Over the last three decades, the BMENational collective, which was founded as the Federation of Black Housing Organisations (FBHO), has witnessed many changes in the operating environment.
But our core commitment to providing housing, culturally sensitive services, promoting cohesion and investment in BME communities, continues and advances.
Origins – fighting racism in housing
When the Windrush Generation came to Britain, followed by people from south-east Asia, on the heels of earlier migrations from Ireland, they faced rampant racism in the housing system, immortalised by the “No Irish. No Blacks. No Dogs” in the front windows of cheap board and lodging houses.
This form of low-end private landlordism in the 1960s and 1970s, of which Peter Rachman was the emblem, exploited the new arrivals, who usually had very little choice but to accept the low quality accommodation, intimidation and harassment that was on offer.
That these communities still experience racial harassment, as witnessed by today’s Windrush Generation immigration scandal, is deeply worrying to BMENational, which continues to make the case for the valuable contributions these migrant communities have made to the economy, public services and culture of Britain.
Mobilising BME communities
Yet racism has always provided the basis for community mobilisation in BME communities. For example, in the 1980s, urban disturbances in Liverpool, Birmingham and Brixton were a catalyst for action culminating in the creation of around 100 BME housing associations between 1986 and 1992.
BME housing organisations, generally defined as letting to more than 80% BME applicants with a similar proportion of board members, have deep roots in the communities which we serve; mainly in London and the conurbations of the Midlands and the North.
Larger housing associations were, because of regulatory and funding conditions, encouraged to work in partnership with the first BME housing associations, created by the Housing Corporation’s BME Housing Strategy in 1986. Previously, BME housing organisations had been associated with community action and the Black Hostel Movement.
Alongside social regulator support, many mainstream housing associations, especially those working in areas of high BME concentration – typically inner London, Birmingham, Leicester, Nottingham, Sheffield, Bradford, Manchester, Liverpool and Bristol – formed housing development and management partnerships with BME housing associations.

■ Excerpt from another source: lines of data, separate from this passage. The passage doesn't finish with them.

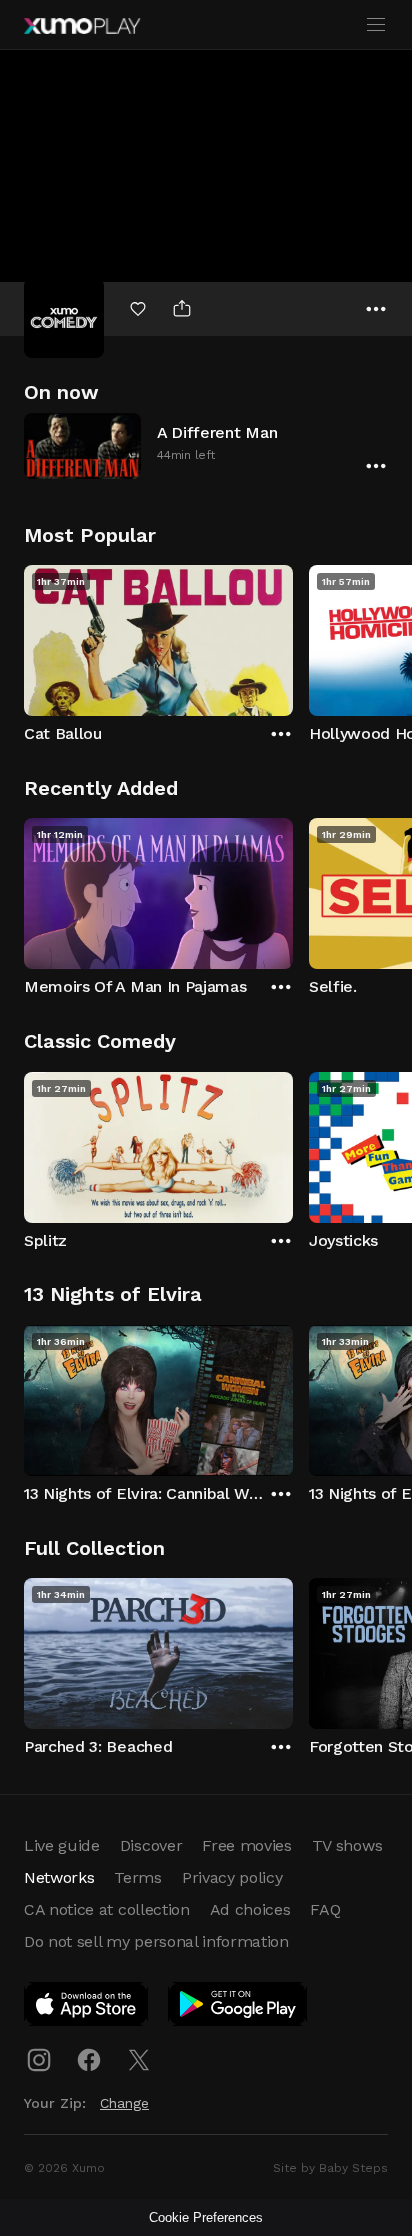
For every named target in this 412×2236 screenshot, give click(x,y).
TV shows (347, 1845)
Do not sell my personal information (156, 1941)
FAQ (325, 1909)
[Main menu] (376, 25)
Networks (59, 1877)
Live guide (62, 1845)
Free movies (246, 1845)
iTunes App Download (87, 2008)
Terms (137, 1877)
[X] (139, 2060)
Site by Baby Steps (330, 2168)
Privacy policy (232, 1877)
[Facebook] (89, 2060)
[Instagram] (39, 2060)
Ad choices (250, 1909)
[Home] (82, 26)
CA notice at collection (107, 1909)
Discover (151, 1845)
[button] (206, 445)
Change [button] (124, 2103)
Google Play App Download (238, 2008)
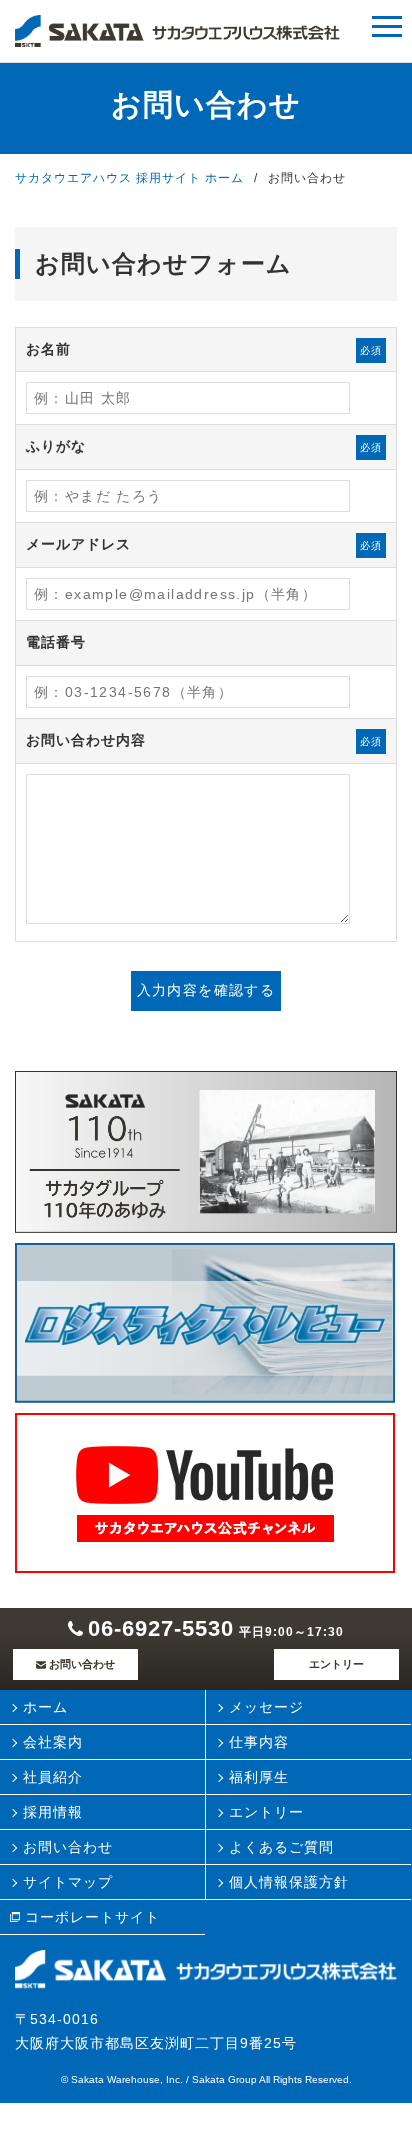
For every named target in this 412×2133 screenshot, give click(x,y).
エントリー (336, 1664)
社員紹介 (53, 1777)
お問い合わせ (82, 1664)
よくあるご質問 (281, 1847)
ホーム (45, 1707)
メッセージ (266, 1707)
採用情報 (53, 1812)
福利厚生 (259, 1777)
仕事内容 (259, 1742)
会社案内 (53, 1742)
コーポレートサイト (92, 1917)
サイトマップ (68, 1882)
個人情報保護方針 (289, 1882)
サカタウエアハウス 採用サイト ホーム (129, 178)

The FBHO was an umbrella body for BME housing and community organisations, which represented the embryonic BME housing sector and lobbied government on its behalf. The FBHO was a highly visible, respected and largely effective advocate for the BME housing sector.
Through conferences, newsletters, research, lobbying and advocacy the FBHO enabled BME housing organisations to develop a high profile and secure ongoing funding from the public purse to support continuing expansion of housing and service provision.
However, the FBHO folded in 2008 for a variety of reasons. Before, during and after this time, a number of BME housing associations, such as Presentation in Notting Hill, HAMAC and Harambee in Birmingham, and more recently Ashram, were subsumed into larger mainstream housing groups.
BME housing – still here
Yet we are still here. There remain around 60 highly active BME housing organisations, of which about two thirds are members of BMENational, managing 60,000 homes and working as a bulwark against poverty in the nation’s most disadvantaged communities.
BMENational, formed in 2010 as a successor representative body to the FBHO under the auspices of the National Housing Federation, has resurrected the sector’s annual conference, has published a BME Housing Year Book to promote the sector alongside a new website and well-followed social media; and has launched the Migrant Rights website with CIH.
More recently, BMENational has partnered the Human City Institute in sector-wide research into the past, present and potential future of BME housing. The research sparked a high profile national campaign to promote future roles for the BME housing sector.
We are now engaged in extending our work as a collective, working in geographical and common interest clusters, often with local government and other housing associations, to ensure that the BME housing sector flourishes long into the future.